Main Results: Efficiency Gains (ReAct + AutoTool)

Dataset Progress Rate Token-In Speedup Token-Out Speedup LLM Call Speedup
AlfWorld 0.531 (↑ vs 0.394) 1.60× 2.87× 1.18×
ScienceWorld 0.708 (≈ 0.716) 1.30× 1.41× 1.31×
ToolQuery-Academic 0.895 (≈ 0.901) 1.15× 0.92× 1.20×

Main Results: Efficiency Gains (Reflexion + AutoTool)

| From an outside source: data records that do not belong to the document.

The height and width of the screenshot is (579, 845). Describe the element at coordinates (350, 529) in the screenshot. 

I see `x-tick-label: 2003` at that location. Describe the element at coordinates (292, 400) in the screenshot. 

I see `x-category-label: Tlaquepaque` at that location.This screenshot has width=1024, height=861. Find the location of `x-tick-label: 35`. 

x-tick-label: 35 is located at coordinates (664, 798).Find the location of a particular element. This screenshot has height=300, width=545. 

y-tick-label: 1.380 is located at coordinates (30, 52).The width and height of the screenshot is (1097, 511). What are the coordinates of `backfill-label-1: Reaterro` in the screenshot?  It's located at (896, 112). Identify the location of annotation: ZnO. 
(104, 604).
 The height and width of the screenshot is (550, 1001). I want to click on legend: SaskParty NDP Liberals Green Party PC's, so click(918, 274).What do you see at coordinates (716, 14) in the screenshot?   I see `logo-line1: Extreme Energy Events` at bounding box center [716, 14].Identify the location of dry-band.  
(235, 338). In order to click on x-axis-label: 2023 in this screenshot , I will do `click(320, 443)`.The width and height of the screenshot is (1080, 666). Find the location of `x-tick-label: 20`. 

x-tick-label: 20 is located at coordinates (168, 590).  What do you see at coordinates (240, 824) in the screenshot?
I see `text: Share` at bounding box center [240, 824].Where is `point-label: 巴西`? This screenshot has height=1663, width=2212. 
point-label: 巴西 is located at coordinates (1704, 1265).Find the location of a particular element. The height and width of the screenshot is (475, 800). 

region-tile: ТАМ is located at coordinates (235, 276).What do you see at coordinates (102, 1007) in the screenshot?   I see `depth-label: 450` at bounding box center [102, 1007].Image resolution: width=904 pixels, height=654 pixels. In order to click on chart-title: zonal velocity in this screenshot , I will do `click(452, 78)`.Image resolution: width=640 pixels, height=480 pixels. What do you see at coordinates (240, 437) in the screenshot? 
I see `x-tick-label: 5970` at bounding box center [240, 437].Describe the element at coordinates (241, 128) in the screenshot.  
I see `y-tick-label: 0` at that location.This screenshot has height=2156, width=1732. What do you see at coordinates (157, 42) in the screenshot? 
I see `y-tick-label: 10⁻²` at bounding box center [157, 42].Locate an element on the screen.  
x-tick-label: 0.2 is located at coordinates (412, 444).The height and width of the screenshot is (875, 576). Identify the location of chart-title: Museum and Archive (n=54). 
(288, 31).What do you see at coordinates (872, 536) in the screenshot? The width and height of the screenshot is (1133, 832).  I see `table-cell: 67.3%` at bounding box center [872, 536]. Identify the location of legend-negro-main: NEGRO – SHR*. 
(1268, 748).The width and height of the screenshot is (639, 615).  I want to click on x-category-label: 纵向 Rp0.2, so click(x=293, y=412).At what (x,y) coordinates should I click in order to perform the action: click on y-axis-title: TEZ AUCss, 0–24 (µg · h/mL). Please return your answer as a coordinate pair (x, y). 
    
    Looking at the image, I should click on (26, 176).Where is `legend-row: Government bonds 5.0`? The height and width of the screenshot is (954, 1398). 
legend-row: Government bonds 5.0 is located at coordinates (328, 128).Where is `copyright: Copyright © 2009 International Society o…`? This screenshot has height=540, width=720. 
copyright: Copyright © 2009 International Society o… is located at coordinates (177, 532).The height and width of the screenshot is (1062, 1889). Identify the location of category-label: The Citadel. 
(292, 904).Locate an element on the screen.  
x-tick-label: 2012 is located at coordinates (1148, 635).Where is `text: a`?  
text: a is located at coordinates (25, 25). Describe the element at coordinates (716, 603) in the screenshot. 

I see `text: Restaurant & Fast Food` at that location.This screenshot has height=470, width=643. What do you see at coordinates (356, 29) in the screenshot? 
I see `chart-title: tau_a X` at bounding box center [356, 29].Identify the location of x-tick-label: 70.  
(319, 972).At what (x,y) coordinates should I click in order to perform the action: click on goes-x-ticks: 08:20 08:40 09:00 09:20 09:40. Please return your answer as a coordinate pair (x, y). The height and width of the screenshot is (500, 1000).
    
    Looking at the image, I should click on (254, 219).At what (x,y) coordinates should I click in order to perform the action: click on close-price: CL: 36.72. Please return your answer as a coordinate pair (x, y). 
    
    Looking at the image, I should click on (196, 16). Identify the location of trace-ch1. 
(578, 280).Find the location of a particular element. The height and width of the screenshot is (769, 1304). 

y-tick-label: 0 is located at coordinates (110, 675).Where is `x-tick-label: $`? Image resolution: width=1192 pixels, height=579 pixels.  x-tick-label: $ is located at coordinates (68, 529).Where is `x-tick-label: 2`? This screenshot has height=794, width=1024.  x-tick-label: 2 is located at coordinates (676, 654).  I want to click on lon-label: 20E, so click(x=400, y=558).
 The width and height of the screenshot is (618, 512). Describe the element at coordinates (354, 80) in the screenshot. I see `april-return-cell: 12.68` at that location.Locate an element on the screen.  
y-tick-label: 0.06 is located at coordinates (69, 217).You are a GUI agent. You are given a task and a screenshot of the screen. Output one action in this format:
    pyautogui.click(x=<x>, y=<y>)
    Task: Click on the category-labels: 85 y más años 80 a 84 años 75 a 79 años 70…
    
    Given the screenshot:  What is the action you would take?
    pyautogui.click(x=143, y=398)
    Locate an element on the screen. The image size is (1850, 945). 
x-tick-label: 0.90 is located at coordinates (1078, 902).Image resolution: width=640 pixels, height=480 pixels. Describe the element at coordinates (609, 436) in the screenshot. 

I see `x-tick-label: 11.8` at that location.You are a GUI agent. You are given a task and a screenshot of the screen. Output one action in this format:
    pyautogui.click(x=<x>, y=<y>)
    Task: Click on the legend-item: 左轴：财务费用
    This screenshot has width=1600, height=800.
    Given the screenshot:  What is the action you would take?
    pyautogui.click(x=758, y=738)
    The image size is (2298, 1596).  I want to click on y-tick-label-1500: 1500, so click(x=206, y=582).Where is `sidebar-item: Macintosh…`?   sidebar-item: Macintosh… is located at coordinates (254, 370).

Dataset Progress Rate Token-In Speedup Token-Out Speedup LLM Call Speedup
AlfWorld 0.453 (≈ 0.481) 1.33× 1.20× 1.29×
ScienceWorld 0.712 (≈ 0.730) 0.93× 1.20× 1.28×
ToolQuery-Academic 0.923 (↑ vs 0.917) 1.33× 1.19× 1.26×

Overhead Analysis

Module Time Overhead
Semantic computation (SimCSE embedding + similarity) 2.7% ± 1.5% of total task time
Non-semantic modules (graph construction/search/parsing) On the order of seconds; negligible

Highlights & Insights

  • Discovery and Quantification of Tool Usage Inertia: This work is the first to systematically validate sequential dependencies in tool invocations using information theory (conditional entropy) and statistical hypothesis testing, providing a rigorous theoretical foundation for the proposed method.
  • Novel LLM Offloading Perspective: Rather than optimizing the LLM itself, the paper identifies which decisions do not require LLM reasoning, embodying the key insight that not every step demands full inference.
  • Parameter-Level Data Flow Modeling: Beyond modeling tool sequences, the framework tracks parameter flow across tools to enable automatic parameter filling.
  • Plug-and-Play Compatibility: AutoTool can directly augment existing frameworks such as ReAct and Reflexion without any fine-tuning.

Limitations & Future Work

  • Cold Start: Online graph construction requires accumulated trajectories; inertia predictions are less reliable in early stages.
  • The inertia window is fixed at 2; dynamic adjustment is not explored.
  • Evaluation is limited to 3 datasets and does not cover more complex real-world API calling scenarios.
  • The semantic similarity module (SimCSE) introduces an additional model dependency.
  • The 30% inertia call cap is conservative and may limit further efficiency gains.
  • Compared with tool selection methods such as ToolNet and AnyTool, AutoTool is the only approach that simultaneously achieves LLM offloading, inertia sensing, and parameter flow modeling.
  • The approach shares conceptual similarity with Agent Workflow Memory (learning from historical interactions), but AutoTool focuses on statistical patterns at the tool level.
  • The inertia graph concept is generalizable to other agent scenarios requiring repetitive decision-making, such as code generation and data analysis pipelines.

Rating

  • Novelty: ⭐⭐⭐⭐ Tool usage inertia is a novel and well-supported empirical finding; the graph-based design is well-motivated.
  • Experimental Thoroughness: ⭐⭐⭐⭐ Three datasets with multi-model validation and detailed overhead/sensitivity analyses, though dataset scale is limited.
  • Writing Quality: ⭐⭐⭐⭐ Motivation is clearly articulated, theoretical analysis is rigorous, and figures are informative.
  • Value: ⭐⭐⭐⭐ Offers a new direction for agent efficiency optimization with strong practical applicability.